## THE EXERCISE
Copy the records word for word, starting at the line that contains "Task: Click the mBank colorful logo" and ending at the last line of the records, both included. Leave the pictures out.

## PROVIDED DATA
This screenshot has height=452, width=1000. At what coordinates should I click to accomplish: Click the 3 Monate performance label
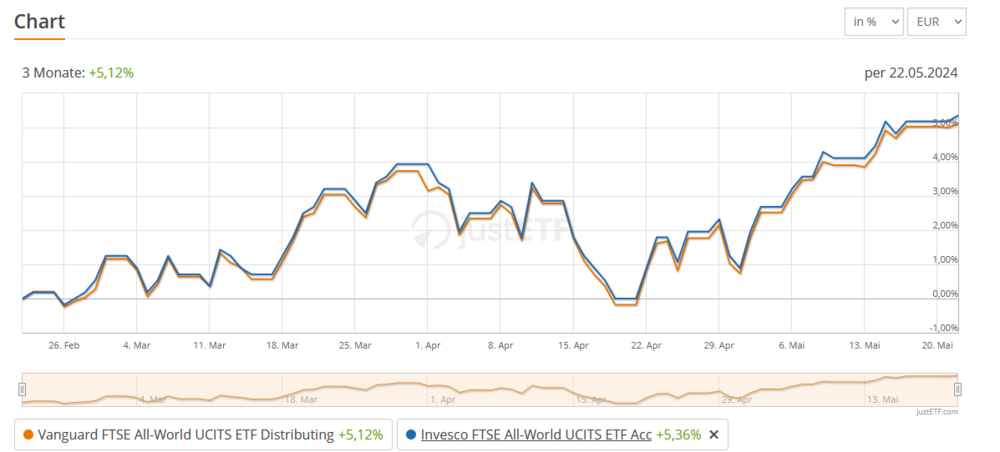click(78, 72)
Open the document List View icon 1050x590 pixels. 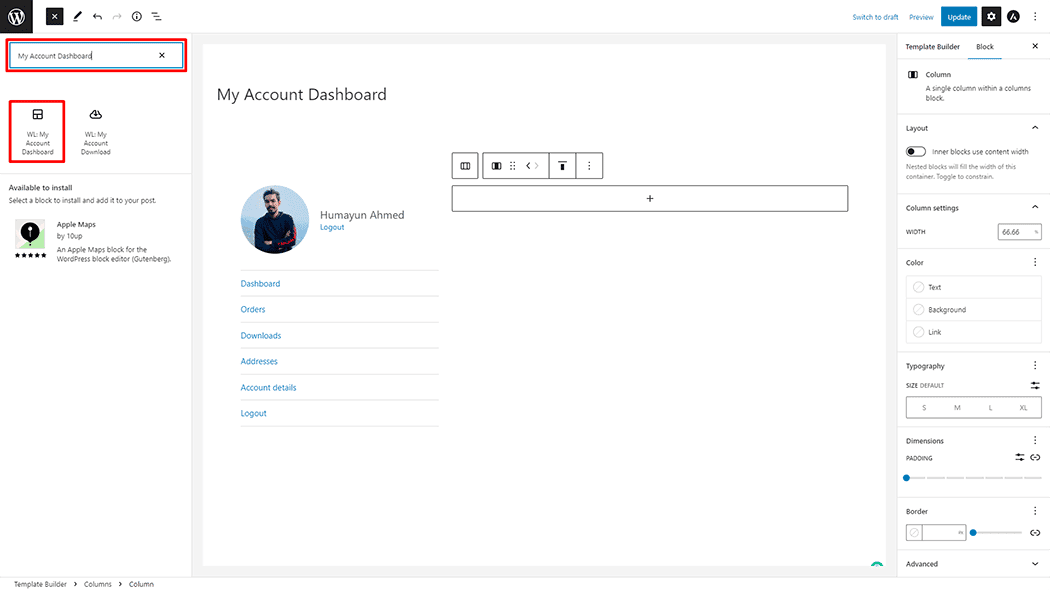click(x=156, y=17)
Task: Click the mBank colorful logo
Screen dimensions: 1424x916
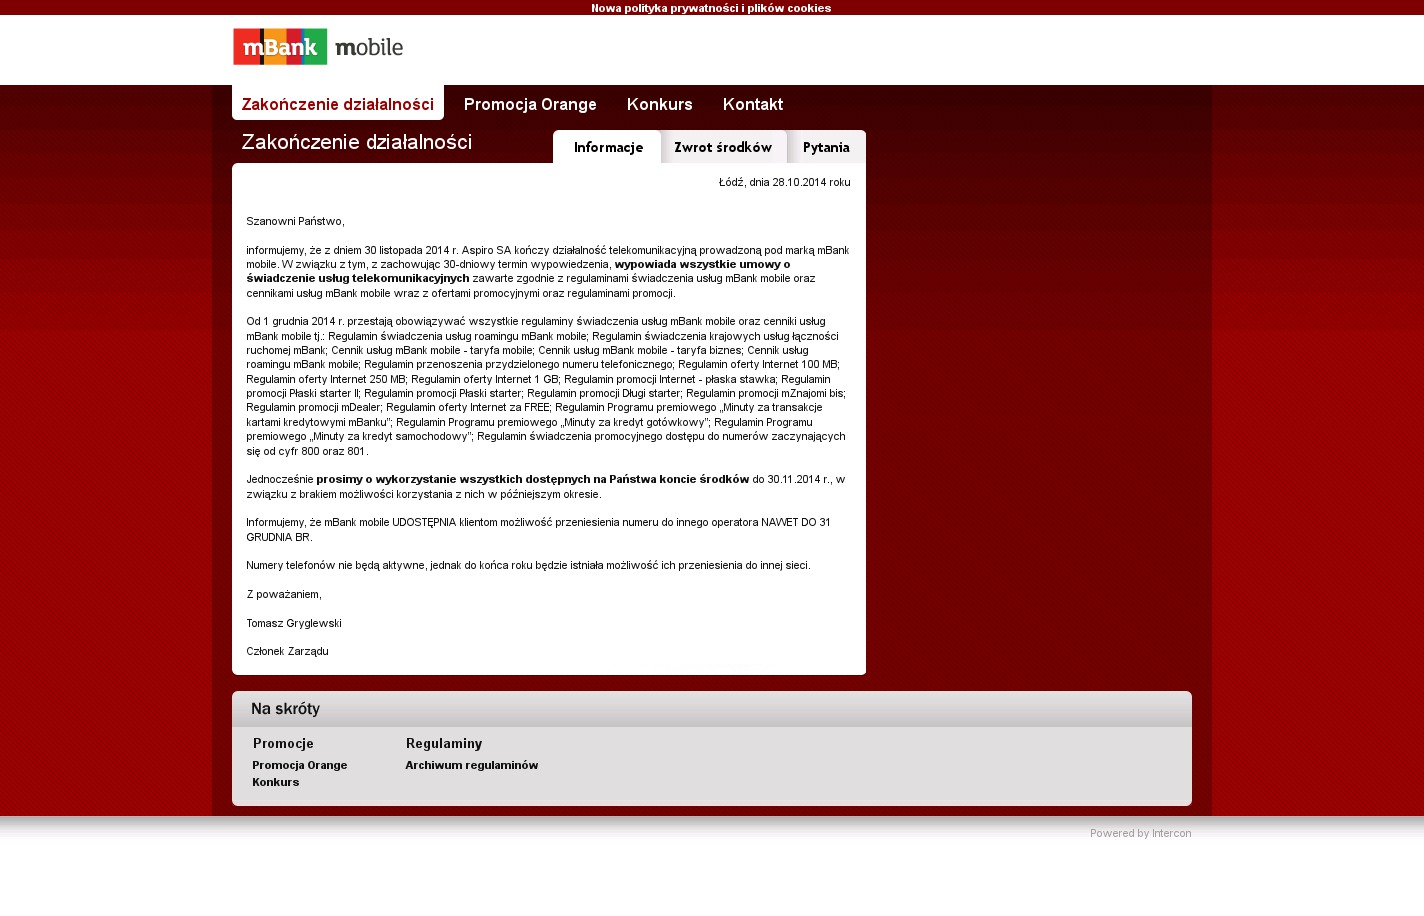Action: tap(280, 47)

## FULL RESPONSE
Task: Click the mBank colorful logo
Screen dimensions: 1424x916
Action: tap(280, 47)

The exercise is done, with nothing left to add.